今後はどうやって子どもっぽさと等価値なかわいさを維持しつつ他の要素を手に入れられるかが重要だ。あざとく狙って、かわいこぶってるって思われたら反感を買いそうだしな。ある程度は狙ってやるべきだと思いますけど……に〜ちゃん、結構外面というか周りからの評価を気にしますよね?アイドルには必要な思考だろ〜身内だけで盛り上がっても仕方ないし、これまではおれがそういうことを気にして考えてたけど、今後は卒業して難しくなっちゃうから、お前らが自分で『Ra*bits』をどうしていくか考えるんだぞ?もちろん相談には乗るから。
流れていく雑談を聞きながしていると、ふと頭のなかで一昨日の課題の答を思い出して、はっと目を開く。いそいそと鞄から紙を引っ張り出して紙に書きなぐっていると。ふとなずなの声を拾った。
でっかくなったなぁおまえら。書いてた手をぴたりと止めると、頭のなかの兄が裸足で駆け出していった。あの兄は何を考えて俺に教えているのだろうか。俺に後継者にでもなれと言わんばかりの仕込みではないか、と今更ながら頭を走る。そういえば姉妹校はよそに吸収されたと言っていたのに、なんで?と疑問が湧いた。確か、あのとき選んだのは登良だが、万が一もしも。が来るのだろうか。この持ったスキルはつかないのではないのか。そう思考に至った。持っていても便利かもしれない。でも使う日がないかもしれない。そういうことなのだろう。
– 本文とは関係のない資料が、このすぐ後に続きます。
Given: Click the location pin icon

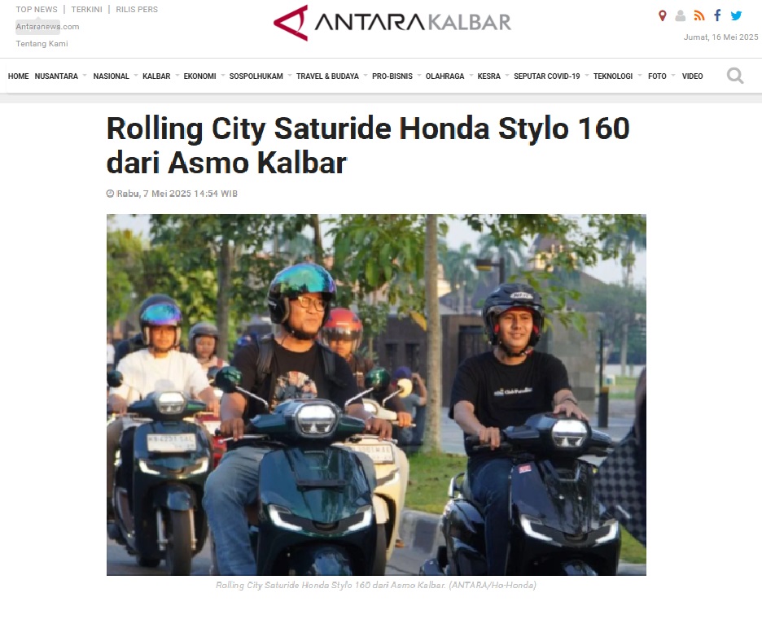Looking at the screenshot, I should (662, 15).
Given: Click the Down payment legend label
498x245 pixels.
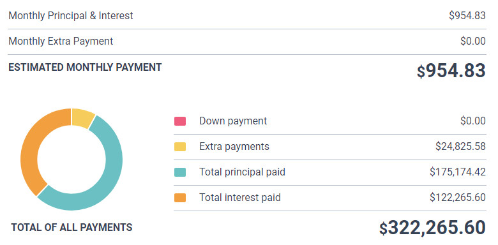Looking at the screenshot, I should (233, 121).
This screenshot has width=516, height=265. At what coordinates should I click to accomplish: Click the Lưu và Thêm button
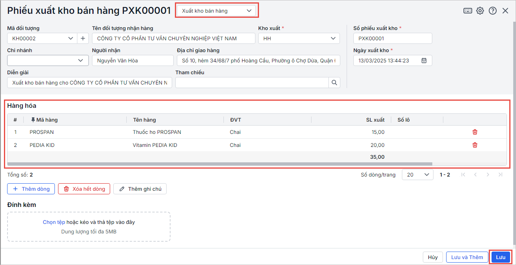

そう思考に至ってあのくそ兄貴と呟けば、持っていたシャーペンの芯がぼきりと折れた。なんでだったのだろうか、何で俺はこうして兄の引き継ぎを受けているのかと考えた。ぐるぐる回れど答えなんて浮かび上がらず、持っていた紙を見つめる。俺だからできると渡された紙は兄の手書きの外国語が連なっている。それをじっと見つめながら、ゆるりと首を振る。

「登良ちゃん?難しい顔して何かあったのか?」
「あ、……ううん。なんでもない。」

そう返事して、頭のなかはどうして、こうして考えているのだろうかということだった。後継者。と思いつつ、あの兄のことだから手取り足とり教えてくれるのだろうとは思うし、損はないと思うのだがどうも気分が憂鬱だ。そろそろ真面目にしっかり寝る日を作らねばと考えつつ登良は窓の外をうかがう。確か今晩は心理学とか言っていた気がするが、何をしろって言うんだ。と登良は一人悪態をついた。